Collected data entries
- - - - - - -
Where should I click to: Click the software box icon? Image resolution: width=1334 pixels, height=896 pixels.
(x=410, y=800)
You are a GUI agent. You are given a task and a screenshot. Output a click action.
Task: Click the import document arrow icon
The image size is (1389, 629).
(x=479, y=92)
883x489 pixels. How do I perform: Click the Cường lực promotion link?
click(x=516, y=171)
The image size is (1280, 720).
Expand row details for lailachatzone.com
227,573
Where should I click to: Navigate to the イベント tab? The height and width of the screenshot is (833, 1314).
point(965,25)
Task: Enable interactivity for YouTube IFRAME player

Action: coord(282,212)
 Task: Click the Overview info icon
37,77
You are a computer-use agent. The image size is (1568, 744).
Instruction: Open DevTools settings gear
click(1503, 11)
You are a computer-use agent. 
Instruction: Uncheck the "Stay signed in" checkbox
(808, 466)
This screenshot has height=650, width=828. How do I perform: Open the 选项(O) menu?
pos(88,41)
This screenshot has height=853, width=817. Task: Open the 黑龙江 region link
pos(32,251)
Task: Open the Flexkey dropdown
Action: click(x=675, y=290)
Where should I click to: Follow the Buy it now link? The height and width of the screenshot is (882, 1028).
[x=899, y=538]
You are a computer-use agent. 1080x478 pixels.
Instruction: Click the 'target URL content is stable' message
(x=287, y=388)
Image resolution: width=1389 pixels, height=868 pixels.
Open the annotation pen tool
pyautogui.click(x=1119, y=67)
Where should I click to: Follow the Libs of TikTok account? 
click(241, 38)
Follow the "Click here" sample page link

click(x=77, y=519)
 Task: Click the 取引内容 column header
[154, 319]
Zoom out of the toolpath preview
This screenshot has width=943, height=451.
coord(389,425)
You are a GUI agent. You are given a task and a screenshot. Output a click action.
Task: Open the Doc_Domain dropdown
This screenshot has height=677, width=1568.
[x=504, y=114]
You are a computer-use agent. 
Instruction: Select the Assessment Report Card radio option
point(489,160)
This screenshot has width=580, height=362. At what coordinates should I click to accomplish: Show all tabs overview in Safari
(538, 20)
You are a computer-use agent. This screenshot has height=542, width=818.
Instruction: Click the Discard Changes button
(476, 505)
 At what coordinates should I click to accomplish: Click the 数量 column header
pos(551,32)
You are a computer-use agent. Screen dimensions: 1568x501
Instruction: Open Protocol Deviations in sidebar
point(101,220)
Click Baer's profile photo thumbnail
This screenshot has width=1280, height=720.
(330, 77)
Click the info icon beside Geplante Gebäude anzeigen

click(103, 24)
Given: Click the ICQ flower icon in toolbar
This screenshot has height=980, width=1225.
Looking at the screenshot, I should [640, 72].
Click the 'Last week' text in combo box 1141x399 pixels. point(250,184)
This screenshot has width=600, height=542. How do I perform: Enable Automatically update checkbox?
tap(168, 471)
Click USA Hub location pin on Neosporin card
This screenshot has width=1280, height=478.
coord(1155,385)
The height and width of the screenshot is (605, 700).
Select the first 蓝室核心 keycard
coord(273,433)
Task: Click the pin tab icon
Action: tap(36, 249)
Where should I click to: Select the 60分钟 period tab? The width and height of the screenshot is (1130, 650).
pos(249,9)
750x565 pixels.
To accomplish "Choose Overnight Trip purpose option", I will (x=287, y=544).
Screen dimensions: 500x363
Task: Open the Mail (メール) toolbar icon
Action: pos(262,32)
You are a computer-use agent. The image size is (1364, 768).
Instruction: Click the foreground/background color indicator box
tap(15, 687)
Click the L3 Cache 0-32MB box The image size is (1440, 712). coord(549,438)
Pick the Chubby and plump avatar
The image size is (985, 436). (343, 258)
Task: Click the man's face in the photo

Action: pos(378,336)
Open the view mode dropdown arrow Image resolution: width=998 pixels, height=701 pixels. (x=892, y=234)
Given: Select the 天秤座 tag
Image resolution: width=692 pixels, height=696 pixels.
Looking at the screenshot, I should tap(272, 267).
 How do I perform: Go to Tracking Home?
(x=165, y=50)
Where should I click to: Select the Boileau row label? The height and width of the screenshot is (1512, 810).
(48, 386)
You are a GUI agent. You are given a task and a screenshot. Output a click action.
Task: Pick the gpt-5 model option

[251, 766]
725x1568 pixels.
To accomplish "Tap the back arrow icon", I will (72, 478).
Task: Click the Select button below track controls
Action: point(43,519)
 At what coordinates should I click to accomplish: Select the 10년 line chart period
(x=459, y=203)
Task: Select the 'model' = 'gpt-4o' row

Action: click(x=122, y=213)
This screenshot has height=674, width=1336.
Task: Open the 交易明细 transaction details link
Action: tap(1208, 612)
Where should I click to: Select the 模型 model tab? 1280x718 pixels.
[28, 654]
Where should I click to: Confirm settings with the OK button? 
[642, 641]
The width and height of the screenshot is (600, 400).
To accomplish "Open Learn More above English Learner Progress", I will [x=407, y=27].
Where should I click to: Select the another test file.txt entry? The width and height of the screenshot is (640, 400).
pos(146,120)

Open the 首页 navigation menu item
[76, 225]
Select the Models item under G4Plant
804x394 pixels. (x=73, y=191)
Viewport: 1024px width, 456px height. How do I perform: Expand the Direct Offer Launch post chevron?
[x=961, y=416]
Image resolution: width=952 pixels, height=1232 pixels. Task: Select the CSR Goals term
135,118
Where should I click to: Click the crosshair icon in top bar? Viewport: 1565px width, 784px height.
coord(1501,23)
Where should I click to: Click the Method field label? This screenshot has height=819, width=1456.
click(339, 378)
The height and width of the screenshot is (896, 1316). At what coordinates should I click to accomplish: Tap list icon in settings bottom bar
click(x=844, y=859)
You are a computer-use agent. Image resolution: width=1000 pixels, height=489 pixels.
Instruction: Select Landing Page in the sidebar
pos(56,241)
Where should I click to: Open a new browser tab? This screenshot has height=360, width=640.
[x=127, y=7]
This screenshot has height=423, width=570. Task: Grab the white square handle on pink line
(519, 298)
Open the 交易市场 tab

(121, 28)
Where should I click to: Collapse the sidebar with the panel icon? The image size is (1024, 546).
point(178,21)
- - - - - - -
Word for word, restate the lines above from the line containing "You are a computer-use agent. This" through the line containing "750x565 pixels.", with both included and nothing else.

You are a computer-use agent. This screenshot has height=542, width=818.
Instruction: Click the Discard Changes button
(476, 505)
 At what coordinates should I click to accomplish: Click the 数量 column header
pos(551,32)
You are a computer-use agent. Screen dimensions: 1568x501
Instruction: Open Protocol Deviations in sidebar
point(101,220)
Click Baer's profile photo thumbnail
This screenshot has width=1280, height=720.
(330, 77)
Click the info icon beside Geplante Gebäude anzeigen

click(103, 24)
Given: Click the ICQ flower icon in toolbar
This screenshot has height=980, width=1225.
Looking at the screenshot, I should [640, 72].
Click the 'Last week' text in combo box 1141x399 pixels. point(250,184)
This screenshot has width=600, height=542. How do I perform: Enable Automatically update checkbox?
tap(168, 471)
Click USA Hub location pin on Neosporin card
This screenshot has width=1280, height=478.
coord(1155,385)
The height and width of the screenshot is (605, 700).
Select the first 蓝室核心 keycard
coord(273,433)
Task: Click the pin tab icon
Action: tap(36, 249)
Where should I click to: Select the 60分钟 period tab? The width and height of the screenshot is (1130, 650).
pos(249,9)
750x565 pixels.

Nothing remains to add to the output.